## Written request 1
Rewrite the entries from the line containing "Remove the Smoker History row" through the end of the entries, changing "Publish" to "Submit" and leaving everything else as it is. Return only those lines.

## Text passage
################
257 Ill. App. 3d 354

JULIO ZUAZNABAR, Plaintiff-Appellant, v. THE BOARD OF REVIEW OF THE DEPARTMENT OF EMPLOYMENT SECURITY et al., Defendants-Appellees.

First District (3rd Division)

No. 1—92—2120

Opinion filed December 29, 1993.

Thomas W. Studwell and Martin R. Castro, both of Chicago Volunteer Legal Services, of Chicago, for appellant.

Roland W. Burris, Attorney General, of Chicago (Rosalyn B. Kaplan, Solicitor General, and Kimberly W. White, Assistant Attorney General, of counsel), for appellees.

JUSTICE GREIMAN

delivered the opinion of the court:

Plaintiff, Julio Zuaznabar, seeks to reverse the trial court’s order affirming the decision of the Board of Review of the Illinois Department of Employment Security (Board) denying him unemployment benefits on grounds of misconduct as authorized by section 602(A) of the Unemployment Insurance Act (Act) (Ill. Rev. Stat. 1987, ch. 48, par. 432(A)).

We reverse the trial court.

Plaintiff was employed as a bus driver for defendant Greyhound Bus Lines (Greyhound) from March 10, 1990, until his discharge on February 18, 1991. The incidents leading to the discharge occurred on February 15, 1991, when plaintiff was driving a Greyhound coach from Chicago to Indianapolis, being covertly followed by a regional manager and a driver manager for Greyhound charged with reporting plaintiff’s movements to his immediate supervisor. The *355managers observed plaintiff making two unauthorized stops approximately 40 minutes apart which were not reported to the central office as required by company policy. Plaintiff testified that these stops were occasioned by illness which required him to use a rest room at each stop. At one of these stops plaintiff allowed a passenger to cash a check which was also contrary to company policy. It was further alleged that plaintiff was driving too fast for the icy conditions of the roadway and following other motor vehicles too closely.

Plaintiff applied for unemployment benefits on February 20,1991. Greyhound filed a protest against plaintiff’s claim, asserting that he was ineligible for such benefits having been discharged for "misconduct,” defined in section 602(A) of the Act as:

"[T]he deliberate and willful violation of a reasonable rule or policy of the employing unit, governing the individual’s behavior in performance of his work, provided such violation has harmed the employing unit or other employees or has been repeated by the individual despite a warning or other explicit instruction from the employing unit.” (Ill. Rev. Stat. 1987, ch. 48, par. 432(A).)

The claims adjudicator, however, found plaintiff eligible for benefits, determining that Greyhound had not proven its allegations of unsafe driving.

Greyhound then requested a hearing on the claim adjudicator’s finding before a hearing referee, charging that plaintiff had been fired for "insubordination.” The referee affirmed the claims adjudicator’s decision and found that plaintiff had not driven "unsafely” and was not "insubordinate.”
################
## Information given
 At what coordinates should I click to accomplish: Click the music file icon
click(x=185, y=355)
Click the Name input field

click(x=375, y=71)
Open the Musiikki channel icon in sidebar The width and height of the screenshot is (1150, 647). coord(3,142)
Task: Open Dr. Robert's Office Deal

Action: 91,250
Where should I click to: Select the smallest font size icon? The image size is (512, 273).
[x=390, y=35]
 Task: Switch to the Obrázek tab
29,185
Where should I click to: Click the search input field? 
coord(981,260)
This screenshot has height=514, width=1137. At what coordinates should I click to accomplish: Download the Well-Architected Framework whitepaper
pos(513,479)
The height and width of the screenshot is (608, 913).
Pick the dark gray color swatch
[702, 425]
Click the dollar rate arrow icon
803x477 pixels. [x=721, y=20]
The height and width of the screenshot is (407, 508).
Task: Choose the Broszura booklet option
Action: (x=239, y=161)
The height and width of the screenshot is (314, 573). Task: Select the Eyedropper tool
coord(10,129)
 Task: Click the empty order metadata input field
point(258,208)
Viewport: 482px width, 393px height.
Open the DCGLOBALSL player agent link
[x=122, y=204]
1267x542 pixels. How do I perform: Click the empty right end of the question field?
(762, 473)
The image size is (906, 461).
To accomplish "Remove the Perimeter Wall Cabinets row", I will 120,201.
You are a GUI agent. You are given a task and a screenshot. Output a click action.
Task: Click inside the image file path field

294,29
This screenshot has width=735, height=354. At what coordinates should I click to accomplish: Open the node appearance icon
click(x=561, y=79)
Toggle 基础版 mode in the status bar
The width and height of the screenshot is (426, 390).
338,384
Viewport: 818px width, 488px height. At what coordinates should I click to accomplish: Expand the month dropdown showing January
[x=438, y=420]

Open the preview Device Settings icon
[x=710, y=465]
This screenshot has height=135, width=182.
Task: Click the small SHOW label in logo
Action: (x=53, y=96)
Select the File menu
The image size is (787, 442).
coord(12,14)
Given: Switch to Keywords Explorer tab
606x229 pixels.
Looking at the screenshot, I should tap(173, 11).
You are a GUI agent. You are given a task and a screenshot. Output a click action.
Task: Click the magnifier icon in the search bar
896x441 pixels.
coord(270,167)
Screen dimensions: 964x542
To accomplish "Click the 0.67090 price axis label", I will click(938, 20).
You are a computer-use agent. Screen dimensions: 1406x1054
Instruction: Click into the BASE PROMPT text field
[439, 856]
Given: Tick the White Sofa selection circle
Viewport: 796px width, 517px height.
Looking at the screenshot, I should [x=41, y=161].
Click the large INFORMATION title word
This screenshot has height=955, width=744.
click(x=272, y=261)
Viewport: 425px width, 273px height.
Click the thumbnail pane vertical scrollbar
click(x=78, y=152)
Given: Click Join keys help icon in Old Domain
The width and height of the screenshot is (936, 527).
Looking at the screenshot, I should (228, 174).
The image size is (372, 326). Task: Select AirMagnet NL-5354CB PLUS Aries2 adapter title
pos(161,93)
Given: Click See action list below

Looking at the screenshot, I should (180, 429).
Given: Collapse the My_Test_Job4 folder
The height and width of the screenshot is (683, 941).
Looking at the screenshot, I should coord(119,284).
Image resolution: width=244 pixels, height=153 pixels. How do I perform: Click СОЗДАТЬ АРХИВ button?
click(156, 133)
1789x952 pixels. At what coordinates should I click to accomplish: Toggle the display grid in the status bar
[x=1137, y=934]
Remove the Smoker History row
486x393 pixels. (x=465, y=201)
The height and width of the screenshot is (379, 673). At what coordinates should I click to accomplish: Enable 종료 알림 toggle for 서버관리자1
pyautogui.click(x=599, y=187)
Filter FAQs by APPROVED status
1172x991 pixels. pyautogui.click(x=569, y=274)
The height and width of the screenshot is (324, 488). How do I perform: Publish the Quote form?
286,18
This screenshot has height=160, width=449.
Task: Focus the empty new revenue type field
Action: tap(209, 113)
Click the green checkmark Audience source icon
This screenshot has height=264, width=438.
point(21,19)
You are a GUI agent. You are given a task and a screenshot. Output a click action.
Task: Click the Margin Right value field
################
## Written request 2
List every attorney named as counsel for either side in the court opinion.

## Solution 1
Remove the Smoker History row
486x393 pixels. (x=465, y=201)
The height and width of the screenshot is (379, 673). At what coordinates should I click to accomplish: Enable 종료 알림 toggle for 서버관리자1
pyautogui.click(x=599, y=187)
Filter FAQs by APPROVED status
1172x991 pixels. pyautogui.click(x=569, y=274)
The height and width of the screenshot is (324, 488). How do I perform: Submit the Quote form?
286,18
This screenshot has height=160, width=449.
Task: Focus the empty new revenue type field
Action: tap(209, 113)
Click the green checkmark Audience source icon
This screenshot has height=264, width=438.
point(21,19)
You are a GUI agent. You are given a task and a screenshot. Output a click action.
Task: Click the Margin Right value field

## Solution 2
Thomas W. Studwell
Martin R. Castro
Roland W. Burris
Rosalyn B. Kaplan
Kimberly W. White